On Monday 10/20, Dave Kush (Haskins Laboratories) will be visiting the psycholinguistics Proseminar (LINGUIST712), where he will talk about some of his recent work on the processing of bound-variable anaphora. He will give his talk at 2:30pm, in ILC458. The talk is entitled "Relational Constraints and Antecedent Retrieval: Evidence from Bound-Variable Pronouns.” Abstract follows.
All are welcome!
Interpreting a pronoun during incremental sentence processing typically requires identifying and accessing potential antecedents from memory. According to the grammar, there are two kinds of constraints that determine whether a previously-seen NP can serve as an antecedent for a pronoun: (i) morphological constraints, which enforce feature-match relations between the NP and the pronoun, and (ii) syntactic constraints, which determine the NP's eligibility based on its relative structural position to the pronoun.

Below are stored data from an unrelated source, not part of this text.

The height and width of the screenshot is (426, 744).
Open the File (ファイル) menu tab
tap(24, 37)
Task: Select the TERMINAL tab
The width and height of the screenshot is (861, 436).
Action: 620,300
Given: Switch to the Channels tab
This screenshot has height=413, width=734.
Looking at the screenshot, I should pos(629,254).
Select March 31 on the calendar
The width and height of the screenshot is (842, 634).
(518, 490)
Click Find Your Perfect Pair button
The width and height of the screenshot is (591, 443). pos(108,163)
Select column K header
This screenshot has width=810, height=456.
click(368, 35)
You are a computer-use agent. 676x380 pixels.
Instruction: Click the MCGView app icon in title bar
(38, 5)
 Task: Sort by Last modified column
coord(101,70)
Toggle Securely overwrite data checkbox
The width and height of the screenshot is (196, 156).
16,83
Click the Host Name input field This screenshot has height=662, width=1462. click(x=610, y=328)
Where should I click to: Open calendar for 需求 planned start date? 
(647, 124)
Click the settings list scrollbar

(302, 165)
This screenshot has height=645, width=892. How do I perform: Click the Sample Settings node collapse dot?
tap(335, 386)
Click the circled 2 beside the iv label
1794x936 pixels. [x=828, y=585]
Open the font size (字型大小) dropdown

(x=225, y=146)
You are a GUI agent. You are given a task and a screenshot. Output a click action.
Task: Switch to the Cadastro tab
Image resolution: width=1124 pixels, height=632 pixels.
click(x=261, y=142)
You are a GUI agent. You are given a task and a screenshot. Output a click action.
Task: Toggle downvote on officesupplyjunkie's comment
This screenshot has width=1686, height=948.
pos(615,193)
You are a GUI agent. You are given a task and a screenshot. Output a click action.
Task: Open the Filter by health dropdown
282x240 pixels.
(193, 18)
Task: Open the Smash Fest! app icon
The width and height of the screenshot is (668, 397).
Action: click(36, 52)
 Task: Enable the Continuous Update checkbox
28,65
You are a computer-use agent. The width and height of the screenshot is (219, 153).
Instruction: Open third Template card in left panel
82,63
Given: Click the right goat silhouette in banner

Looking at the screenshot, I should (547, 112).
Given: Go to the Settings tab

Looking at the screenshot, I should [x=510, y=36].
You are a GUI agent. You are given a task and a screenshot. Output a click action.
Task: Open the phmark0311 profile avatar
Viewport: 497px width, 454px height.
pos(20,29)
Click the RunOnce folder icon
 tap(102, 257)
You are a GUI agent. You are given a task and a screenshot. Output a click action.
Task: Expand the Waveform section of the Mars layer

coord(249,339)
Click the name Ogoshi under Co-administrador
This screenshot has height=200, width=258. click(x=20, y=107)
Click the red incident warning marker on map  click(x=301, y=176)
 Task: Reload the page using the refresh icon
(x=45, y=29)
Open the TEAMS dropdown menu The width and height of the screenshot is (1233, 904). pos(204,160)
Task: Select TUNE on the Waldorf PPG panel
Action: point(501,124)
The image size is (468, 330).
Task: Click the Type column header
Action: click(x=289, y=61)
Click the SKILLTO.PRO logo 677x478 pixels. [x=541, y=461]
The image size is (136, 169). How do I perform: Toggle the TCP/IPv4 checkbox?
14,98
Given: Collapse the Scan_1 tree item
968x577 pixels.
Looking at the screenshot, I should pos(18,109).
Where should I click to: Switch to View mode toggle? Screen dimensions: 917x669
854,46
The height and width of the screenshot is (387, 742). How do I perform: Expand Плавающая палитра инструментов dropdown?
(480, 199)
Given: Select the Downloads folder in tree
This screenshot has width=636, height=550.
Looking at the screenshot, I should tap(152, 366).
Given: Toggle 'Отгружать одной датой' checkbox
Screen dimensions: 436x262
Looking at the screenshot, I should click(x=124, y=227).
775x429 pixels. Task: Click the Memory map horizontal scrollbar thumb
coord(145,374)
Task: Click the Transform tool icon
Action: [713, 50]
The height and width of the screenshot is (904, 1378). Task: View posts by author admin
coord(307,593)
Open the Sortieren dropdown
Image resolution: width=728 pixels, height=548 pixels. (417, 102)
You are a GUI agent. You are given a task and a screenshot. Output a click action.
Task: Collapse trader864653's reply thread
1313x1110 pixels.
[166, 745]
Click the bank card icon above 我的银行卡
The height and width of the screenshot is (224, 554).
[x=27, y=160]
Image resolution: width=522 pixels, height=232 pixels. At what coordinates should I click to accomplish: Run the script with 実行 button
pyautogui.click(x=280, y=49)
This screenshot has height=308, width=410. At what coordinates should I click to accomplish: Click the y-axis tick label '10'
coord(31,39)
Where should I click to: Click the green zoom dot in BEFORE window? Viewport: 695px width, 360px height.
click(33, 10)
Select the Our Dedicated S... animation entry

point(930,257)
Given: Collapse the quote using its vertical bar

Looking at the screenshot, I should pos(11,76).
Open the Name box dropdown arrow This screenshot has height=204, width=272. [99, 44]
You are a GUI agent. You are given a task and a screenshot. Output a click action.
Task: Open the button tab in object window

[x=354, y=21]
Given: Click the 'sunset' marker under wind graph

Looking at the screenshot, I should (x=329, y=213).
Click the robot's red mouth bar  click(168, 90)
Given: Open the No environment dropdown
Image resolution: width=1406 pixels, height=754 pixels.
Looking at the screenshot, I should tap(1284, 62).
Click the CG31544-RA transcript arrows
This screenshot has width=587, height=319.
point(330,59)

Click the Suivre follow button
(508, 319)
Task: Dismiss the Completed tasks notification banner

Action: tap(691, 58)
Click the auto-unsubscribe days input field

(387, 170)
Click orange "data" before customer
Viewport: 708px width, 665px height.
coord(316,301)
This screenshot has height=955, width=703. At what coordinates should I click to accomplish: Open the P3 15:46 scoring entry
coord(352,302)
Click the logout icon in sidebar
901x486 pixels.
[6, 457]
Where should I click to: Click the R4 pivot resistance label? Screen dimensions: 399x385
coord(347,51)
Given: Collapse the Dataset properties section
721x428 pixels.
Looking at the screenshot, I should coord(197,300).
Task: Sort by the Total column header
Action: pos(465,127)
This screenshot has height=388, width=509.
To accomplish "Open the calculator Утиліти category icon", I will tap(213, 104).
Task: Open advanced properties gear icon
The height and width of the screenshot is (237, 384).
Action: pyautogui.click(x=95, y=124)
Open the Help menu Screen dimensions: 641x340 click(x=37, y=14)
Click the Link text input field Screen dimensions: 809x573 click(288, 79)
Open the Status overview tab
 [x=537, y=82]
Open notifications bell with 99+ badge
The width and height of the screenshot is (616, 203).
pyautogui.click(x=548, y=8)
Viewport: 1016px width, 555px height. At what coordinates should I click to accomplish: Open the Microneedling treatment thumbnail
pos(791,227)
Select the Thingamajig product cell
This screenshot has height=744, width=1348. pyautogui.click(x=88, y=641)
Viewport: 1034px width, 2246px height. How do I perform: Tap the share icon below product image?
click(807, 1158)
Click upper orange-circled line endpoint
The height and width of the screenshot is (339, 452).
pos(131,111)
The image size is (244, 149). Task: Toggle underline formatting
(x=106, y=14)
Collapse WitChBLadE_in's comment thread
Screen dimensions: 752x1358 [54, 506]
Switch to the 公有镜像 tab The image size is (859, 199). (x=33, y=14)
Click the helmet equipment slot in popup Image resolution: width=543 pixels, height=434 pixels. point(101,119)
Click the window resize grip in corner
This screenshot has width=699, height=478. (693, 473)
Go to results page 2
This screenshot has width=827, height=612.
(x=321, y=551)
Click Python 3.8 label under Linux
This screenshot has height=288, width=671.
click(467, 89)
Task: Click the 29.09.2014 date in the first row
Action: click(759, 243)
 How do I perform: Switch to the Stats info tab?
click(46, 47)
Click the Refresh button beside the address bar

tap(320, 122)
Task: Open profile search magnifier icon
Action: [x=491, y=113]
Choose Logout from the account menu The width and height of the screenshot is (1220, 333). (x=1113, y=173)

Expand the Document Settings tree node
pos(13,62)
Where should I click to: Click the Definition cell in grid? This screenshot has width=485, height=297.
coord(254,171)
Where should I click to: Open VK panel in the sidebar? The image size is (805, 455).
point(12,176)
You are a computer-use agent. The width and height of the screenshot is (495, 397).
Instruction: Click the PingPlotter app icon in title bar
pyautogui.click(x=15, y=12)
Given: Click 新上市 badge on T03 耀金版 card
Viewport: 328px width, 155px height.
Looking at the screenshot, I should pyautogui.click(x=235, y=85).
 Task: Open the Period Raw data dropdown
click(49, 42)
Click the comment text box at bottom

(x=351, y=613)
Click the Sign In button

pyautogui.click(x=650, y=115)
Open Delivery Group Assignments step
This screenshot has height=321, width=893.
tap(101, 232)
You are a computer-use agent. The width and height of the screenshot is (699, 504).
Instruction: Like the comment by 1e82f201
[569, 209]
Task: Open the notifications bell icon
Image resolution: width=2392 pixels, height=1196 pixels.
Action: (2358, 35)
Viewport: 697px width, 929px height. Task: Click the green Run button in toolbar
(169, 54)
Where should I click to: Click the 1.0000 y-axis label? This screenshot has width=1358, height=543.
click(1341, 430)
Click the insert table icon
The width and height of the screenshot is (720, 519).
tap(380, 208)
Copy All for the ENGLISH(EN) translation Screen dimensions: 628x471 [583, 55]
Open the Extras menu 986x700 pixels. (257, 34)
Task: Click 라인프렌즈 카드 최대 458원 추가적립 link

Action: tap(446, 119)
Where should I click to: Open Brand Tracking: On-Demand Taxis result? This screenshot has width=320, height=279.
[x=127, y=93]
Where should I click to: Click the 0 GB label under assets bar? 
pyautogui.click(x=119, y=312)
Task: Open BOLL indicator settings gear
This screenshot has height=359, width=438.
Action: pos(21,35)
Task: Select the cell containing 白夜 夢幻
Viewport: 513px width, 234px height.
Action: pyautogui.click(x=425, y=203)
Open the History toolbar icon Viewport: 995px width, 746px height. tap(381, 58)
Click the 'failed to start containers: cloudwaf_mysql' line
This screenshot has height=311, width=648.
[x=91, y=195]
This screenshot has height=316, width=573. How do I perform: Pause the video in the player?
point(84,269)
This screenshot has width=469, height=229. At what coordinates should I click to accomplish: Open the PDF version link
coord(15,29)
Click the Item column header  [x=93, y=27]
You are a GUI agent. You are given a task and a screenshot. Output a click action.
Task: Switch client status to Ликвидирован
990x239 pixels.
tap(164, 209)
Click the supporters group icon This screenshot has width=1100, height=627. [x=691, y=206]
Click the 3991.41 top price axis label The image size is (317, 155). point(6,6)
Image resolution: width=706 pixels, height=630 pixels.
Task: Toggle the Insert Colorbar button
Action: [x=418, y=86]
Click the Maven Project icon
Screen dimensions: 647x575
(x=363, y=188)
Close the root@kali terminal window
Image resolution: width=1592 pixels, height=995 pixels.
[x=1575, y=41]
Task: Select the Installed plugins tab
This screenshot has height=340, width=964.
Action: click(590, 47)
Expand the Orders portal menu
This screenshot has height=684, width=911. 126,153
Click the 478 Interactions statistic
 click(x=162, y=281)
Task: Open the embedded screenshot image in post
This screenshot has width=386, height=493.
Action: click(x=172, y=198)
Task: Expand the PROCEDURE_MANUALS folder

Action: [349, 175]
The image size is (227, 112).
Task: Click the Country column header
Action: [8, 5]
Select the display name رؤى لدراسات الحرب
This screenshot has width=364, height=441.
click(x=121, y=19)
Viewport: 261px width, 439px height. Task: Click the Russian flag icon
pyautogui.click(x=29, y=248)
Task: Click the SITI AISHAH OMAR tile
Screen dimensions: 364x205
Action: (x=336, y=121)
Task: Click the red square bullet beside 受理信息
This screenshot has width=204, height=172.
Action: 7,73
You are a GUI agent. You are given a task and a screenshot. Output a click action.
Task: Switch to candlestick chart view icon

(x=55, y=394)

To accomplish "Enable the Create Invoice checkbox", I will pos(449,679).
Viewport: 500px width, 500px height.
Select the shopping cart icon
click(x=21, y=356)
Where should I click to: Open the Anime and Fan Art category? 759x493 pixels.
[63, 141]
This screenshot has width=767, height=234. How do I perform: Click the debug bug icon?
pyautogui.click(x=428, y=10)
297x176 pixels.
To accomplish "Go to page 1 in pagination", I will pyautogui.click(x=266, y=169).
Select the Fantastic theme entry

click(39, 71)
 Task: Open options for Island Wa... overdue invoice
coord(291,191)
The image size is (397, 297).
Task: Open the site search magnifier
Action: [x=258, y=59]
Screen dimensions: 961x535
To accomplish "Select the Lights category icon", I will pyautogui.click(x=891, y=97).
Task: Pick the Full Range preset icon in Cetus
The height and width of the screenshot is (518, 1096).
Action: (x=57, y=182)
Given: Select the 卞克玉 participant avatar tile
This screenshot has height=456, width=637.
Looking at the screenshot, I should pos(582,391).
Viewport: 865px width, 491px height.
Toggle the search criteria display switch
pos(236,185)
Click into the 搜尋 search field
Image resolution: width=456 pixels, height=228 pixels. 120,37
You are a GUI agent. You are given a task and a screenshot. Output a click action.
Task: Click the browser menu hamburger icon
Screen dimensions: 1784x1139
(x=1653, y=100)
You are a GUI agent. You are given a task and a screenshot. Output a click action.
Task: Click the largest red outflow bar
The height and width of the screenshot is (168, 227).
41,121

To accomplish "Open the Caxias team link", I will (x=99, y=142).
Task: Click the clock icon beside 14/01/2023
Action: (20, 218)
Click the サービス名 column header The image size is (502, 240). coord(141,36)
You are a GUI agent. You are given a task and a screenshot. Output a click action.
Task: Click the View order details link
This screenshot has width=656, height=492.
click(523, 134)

In this talk I first discuss reasons to think that cue-based models of antecedent retrieval should be able to implement morphological, but not relational, constraints. I then present results from 2-3 eye tracking experiments that indicate that antecedent retrieval displays unexpected sensitivity to the c-command/scope constraint on bound-variable anaphora. In light of these findings I explore methods for achieving this apparent relational sensitivity within the confines of a cue-based architecture.